**Teks**

:::

Ambu Rarang dapat menyelesaikan setiap masalah kehidupan dengan menyebut namanya atau membaca mantera-mantera. Sedang Ambu Rarang adalah ambu yang menerima jasad dan ruh orang Baduy yang mati untuk diurus selama tujuh hari dan melepaskannya setelah 40 hari ke tempat akhir tetapi juga bentuk nyata dari Buana luhur.

selain dari sistem kepercayaan diatas masyarakat baduy juga memiliki beberapa ritual dan UPACARA-UPACARA adat TRADISIONAL DI BANTEN yang ,masih terjaga dan masih dilestarikan secara turun temurun diantaranya adalah sebagai berikut:

1. UPACARA SEREN TAUN


Istilah Seren Taun berasal dari kata dalam Bahasa Sunda seren yang artinya serah, seserahan, atau menyerahkan, dan taun yang berarti tahun. Jadi Seren Tahun bermakna serah terima tahun yang lalu ke tahun yang akan datang sebagai penggantinya.

Dalam konteks kehidupan tradisi masyarakat peladang Sunda, seren taun merupakan wahana untuk bersyukur kepada Tuhan Yang Maha Esa atas segala hasil pertanian yang dilaksanakan pada tahun ini, seraya berharap hasil pertanian mereka akan meningkat pada tahun yang akan datang.

upacara seren taun merupakan acara penyerahan hasil bumi berupa padi yang dihasilkan dalam kurun waktu satu tahun untuk disimpan ke dalam lumbung atau dalam bahasa Sunda disebut leuit. ada dua leuit; yaitu lumbung utama yang bisa disebut leuit sijimat, leuit ratna inten, atau leuit indung (lumbung utama)

serta leuit pangiring atau leuit leutik (lumbung kecil). Leuit indung digunakan sebagai sebagai tempat menyimpan padi ibu yang ditutupi kain putih dan pare bapak yang ditutupi kain hitam. Padi di kedua leuit itu untuk dijadikan bibit atau benih pada musim tanam yang akan datang. Leuit pangiring menjadi tempat menyimpan padi yang tidak tertampung di leuit indung.

:::

**Bahan Kutipan**

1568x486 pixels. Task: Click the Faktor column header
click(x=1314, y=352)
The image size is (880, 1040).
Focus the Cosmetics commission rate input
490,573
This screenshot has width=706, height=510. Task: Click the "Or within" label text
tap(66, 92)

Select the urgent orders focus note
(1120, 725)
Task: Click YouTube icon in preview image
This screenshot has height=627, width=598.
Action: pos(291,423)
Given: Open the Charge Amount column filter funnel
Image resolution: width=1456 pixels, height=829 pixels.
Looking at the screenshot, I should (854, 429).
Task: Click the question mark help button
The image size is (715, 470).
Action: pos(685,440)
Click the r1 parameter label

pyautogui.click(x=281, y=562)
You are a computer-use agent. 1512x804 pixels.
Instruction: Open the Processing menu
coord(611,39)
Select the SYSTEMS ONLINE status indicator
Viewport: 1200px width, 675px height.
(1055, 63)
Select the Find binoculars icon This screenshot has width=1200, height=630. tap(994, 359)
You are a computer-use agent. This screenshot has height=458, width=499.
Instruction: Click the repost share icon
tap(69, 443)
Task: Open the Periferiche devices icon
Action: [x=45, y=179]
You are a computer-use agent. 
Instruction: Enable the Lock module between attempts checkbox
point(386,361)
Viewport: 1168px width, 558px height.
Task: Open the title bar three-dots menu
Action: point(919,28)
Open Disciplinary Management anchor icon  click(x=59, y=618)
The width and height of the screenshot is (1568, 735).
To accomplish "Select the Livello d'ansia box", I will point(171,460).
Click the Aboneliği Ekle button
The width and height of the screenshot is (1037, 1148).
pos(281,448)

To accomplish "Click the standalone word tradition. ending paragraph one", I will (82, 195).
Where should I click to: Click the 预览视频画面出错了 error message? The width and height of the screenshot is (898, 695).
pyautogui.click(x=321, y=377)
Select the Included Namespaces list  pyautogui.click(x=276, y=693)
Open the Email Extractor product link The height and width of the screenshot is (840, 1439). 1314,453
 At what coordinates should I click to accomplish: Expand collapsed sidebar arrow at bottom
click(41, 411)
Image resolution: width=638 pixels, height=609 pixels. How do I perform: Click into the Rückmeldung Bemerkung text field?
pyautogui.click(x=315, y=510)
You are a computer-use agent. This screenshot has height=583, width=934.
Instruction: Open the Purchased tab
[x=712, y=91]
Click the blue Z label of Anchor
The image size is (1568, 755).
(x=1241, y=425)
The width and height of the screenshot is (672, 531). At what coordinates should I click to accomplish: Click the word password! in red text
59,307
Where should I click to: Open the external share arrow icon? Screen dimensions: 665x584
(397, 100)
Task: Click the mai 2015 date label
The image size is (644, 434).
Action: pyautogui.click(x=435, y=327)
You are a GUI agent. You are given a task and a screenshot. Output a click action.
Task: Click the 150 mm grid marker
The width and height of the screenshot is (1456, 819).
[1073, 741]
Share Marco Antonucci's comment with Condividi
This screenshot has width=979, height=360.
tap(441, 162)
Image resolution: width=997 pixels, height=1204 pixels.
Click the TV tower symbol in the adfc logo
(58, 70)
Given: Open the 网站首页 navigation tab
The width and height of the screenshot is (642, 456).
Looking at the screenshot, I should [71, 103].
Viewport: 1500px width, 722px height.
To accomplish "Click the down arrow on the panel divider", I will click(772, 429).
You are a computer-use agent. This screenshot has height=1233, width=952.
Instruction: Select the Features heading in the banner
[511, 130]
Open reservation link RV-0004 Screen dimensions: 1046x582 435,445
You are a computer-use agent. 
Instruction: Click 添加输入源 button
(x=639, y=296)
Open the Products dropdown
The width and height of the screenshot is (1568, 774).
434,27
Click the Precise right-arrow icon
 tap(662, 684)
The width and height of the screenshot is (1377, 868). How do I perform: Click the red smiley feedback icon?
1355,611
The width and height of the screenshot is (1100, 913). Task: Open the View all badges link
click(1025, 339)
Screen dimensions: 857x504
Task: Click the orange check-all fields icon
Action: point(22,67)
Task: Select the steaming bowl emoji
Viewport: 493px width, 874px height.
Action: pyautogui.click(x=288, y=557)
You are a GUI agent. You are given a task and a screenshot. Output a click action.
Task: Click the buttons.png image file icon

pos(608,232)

:::

**Petunjuk**
#1 Jawablah pertanyaan berikut berdasarkan teks tentang adat Baduy.
(a) Berapa hari Ambu Rarang mengurus jasad dan ruh orang Baduy yang mati?
(b) Apa arti kata "seren" dalam Bahasa Sunda?
(c) Kain berwarna apa yang menutupi padi ibu di leuit indung?
#2 Lanjutkan teks tentang adat Baduy mulai dari kalimat terakhirnya.

**Jawaban**
#1
(a) Tujuh hari.
(b) Serah, seserahan, atau menyerahkan.
(c) Kain putih.

#2
Upacara ini berawal dari pemuliaan terhadap Nyi Pohaci Sanghyang Asri, dewi padi dalam kepercayaan Sunda kuno. Sistem kepercayaan masyarakat Sunda kuno dipengaruhi warisan kebudayaan masyarakat asli Nusantara, yaitu animisme-dinamisme pemujaan arwah karuhun (nenek moyang) dan kekuatan alam,

serta dipengaruhi ajaran Hindu. Masyarakat agraris Sunda kuno memuliakan kekuatan alam yang memberikan kesuburan tanaman dan ternak, kekuatan alam ini diwujudkan sebagai Nyi Pohaci Sanghyang Asri, dewi padi dan kesuburan. Pasangannya adalah Kuwera, dewa kemakmuran.

Keduanya diwujudkan dalam Pare Abah (Padi Ayah) dan Pare Ambu (Padi Ibu), yang melambangkan persatuan laki-laki dan perempuan sebagai simbol kesuburan dan kebahagiaan keluarga. Upacara-upacara di Kerajaan Pajajaran ada yang bersifat tahunan dan delapan tahunan. Upacara yang bersifat tahunan disebut Seren Taun Guru Bumi yang dilaksanakan di Pakuan Pajajaran dan di tiap wilayah.

Upacara besar yang bersifat delapan tahunan sekali atau sewindu disebut upacara Seren Taun Tutug Galur atau lazim disebut upacara Kuwera Bakti yang dilaksanakan khusus di Pakuan. Kegiatan Seren Taun sudah berlangsung pada masa Pajajaran dan berhenti ketika Pajajaran runtuh.

Ritual Upacara

Rangkaian ritual upacara Seren Taun berbeda-beda dan beraneka ragam dari satu desa ke desa lainnya, akan tetapi intinya adalah prosesi penyerahan padi hasil panen dari masyarakat kepada ketua adat. Padi ini kemudian akan dimasukkan ke dalam leuit (lumbung) utama dan lumbung-lumbung pendamping.

Pemimpin adat kemudian memberikan indung pare (induk padi/bibit padi) yang sudah diberkati dan dianggap bertuah kepada para pemimpin desa untuk ditanan pada musim tanam berikutnya.Di beberapa desa adat upacara biasanya diawali dengan mengambil air suci dari beberapa sumber air yang dikeramatkan.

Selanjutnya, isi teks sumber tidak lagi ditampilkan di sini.